======== SUPPLIED MATERIAL

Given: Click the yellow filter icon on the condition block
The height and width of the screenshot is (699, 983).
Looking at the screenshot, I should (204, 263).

================
======== SUPPLIED MATERIAL

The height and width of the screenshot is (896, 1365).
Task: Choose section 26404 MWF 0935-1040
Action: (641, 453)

================
======== SUPPLIED MATERIAL

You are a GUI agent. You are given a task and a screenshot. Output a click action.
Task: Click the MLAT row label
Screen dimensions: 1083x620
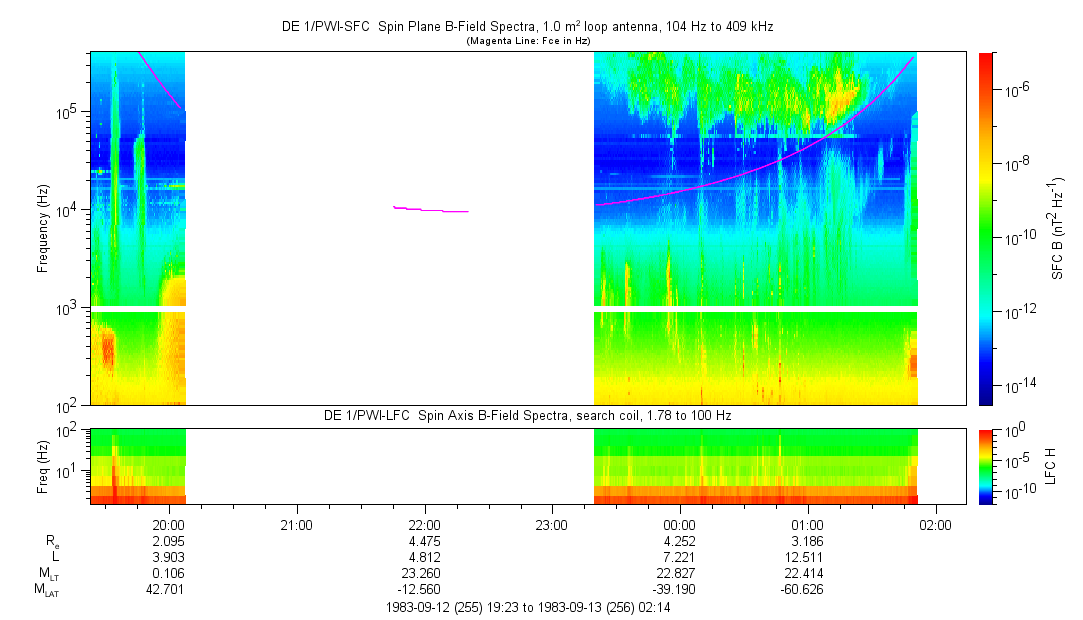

================

• WHAT THIS TASK INVOLVES: Print exactly the lines of the listing above starting at the line containing "You are a GUI" and ending at the line containing "Screen dimensions: 1083x620", both included.

• WRITTEN ANSWER:
You are a GUI agent. You are given a task and a screenshot. Output a click action.
Task: Click the MLAT row label
Screen dimensions: 1083x620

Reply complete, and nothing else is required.